- **EXERCISE REQUIREMENTS**:
When you copy the entries, omit the images and keep every word as it is.

- **AVAILABLE RECORDS**:
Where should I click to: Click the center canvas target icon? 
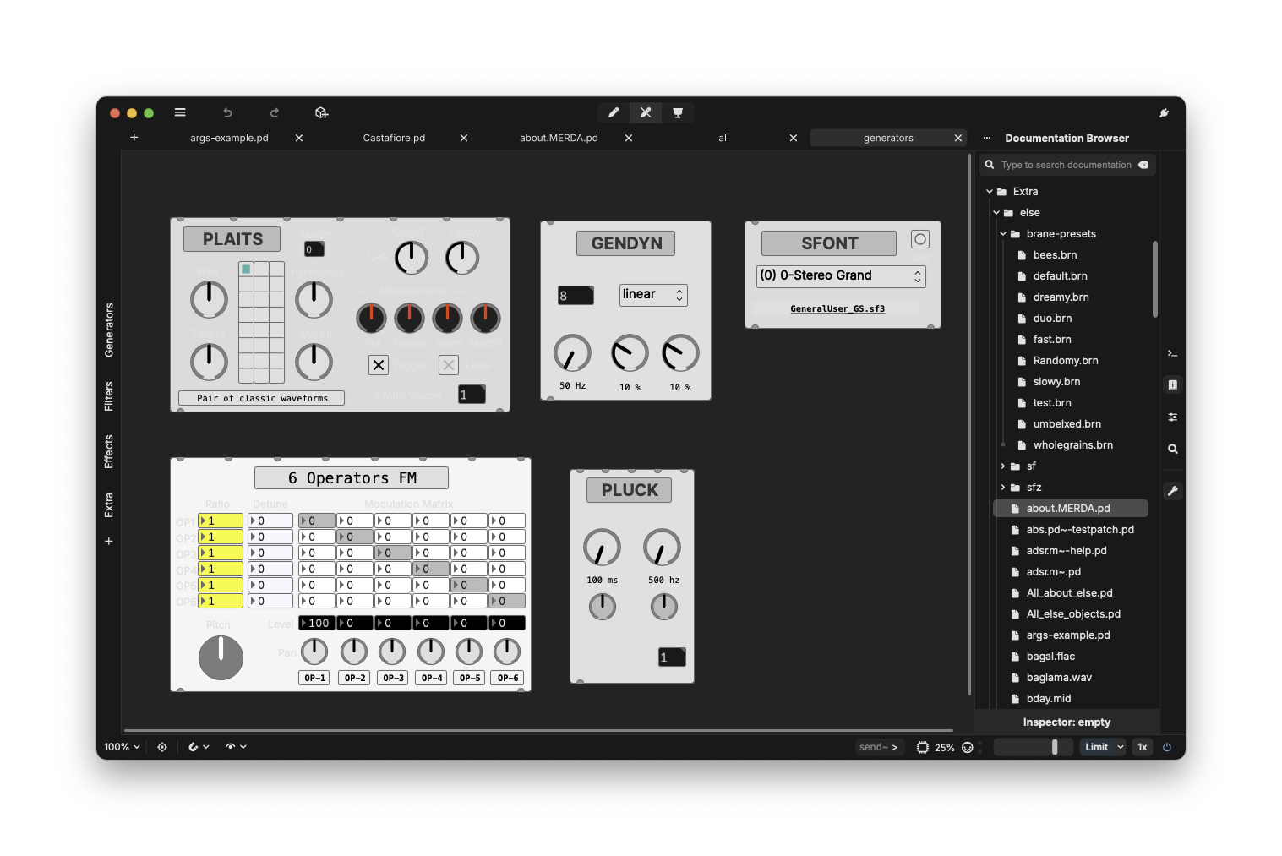coord(162,747)
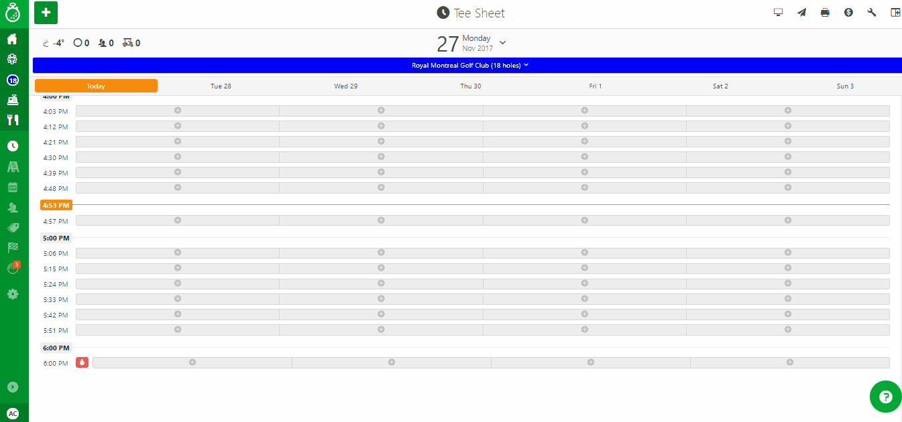Open the fork and knife restaurant icon
Viewport: 902px width, 422px height.
[12, 120]
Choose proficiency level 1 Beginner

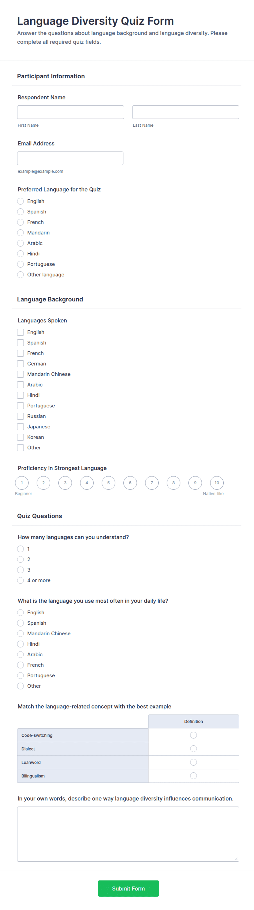pos(22,483)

- **THE ANSWER**:
Where should I click to: Click the center canvas target icon? 
coord(162,747)
Open the fork and knife restaurant icon
Viewport: 902px width, 422px height.
[12, 120]
Choose proficiency level 1 Beginner

pos(22,483)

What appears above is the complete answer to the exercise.